> [INSTRUCTIONS FOR THE TASK] Look below for the line holding "Burchfield Ministries International" and the line holding "You are a GUI". Transcribe exactly those lines and all lines between them, nothing more.

─── ENTRIES SUPPLIED ───

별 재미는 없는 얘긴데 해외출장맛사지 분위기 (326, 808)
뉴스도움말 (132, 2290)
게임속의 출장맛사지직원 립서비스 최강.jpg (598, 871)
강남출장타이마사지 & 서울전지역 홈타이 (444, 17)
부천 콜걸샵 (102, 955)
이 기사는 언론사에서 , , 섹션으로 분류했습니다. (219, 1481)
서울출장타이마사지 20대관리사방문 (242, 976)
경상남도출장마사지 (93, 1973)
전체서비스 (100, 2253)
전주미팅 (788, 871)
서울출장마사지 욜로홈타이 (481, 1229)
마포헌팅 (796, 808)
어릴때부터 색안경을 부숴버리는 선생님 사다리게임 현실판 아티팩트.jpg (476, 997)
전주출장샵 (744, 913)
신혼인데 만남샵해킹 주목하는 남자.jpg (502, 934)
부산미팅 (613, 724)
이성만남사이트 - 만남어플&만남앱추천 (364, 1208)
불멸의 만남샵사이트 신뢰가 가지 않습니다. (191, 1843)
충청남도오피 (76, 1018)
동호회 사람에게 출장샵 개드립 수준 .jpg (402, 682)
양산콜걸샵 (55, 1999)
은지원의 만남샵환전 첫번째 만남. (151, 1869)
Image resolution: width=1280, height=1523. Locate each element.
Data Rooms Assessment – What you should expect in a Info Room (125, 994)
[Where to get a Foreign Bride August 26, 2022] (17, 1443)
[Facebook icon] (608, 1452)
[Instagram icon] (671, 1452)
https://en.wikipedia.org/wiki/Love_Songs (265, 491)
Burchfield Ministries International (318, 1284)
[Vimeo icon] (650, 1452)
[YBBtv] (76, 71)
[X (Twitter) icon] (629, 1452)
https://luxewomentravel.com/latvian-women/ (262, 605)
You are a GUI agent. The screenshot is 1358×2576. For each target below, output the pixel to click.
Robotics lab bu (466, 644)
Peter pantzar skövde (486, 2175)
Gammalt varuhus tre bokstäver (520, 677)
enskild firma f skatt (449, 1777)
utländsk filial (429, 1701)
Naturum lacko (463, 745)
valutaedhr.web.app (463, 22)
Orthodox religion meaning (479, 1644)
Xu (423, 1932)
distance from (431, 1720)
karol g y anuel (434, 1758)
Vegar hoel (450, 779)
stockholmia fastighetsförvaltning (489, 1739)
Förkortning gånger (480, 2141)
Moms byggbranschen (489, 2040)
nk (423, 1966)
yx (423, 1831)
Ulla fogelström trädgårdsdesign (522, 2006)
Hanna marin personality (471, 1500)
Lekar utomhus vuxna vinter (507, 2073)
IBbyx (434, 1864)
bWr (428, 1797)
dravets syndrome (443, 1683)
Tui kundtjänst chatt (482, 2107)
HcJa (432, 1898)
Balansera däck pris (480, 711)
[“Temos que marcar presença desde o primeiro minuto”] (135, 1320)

───

> [RESPONSE]
Burchfield Ministries International (318, 1284)
[Vimeo icon] (650, 1452)
[YBBtv] (76, 71)
[X (Twitter) icon] (629, 1452)
https://luxewomentravel.com/latvian-women/ (262, 605)
You are a GUI agent. The screenshot is 1358×2576. For each target below, output the pixel to click.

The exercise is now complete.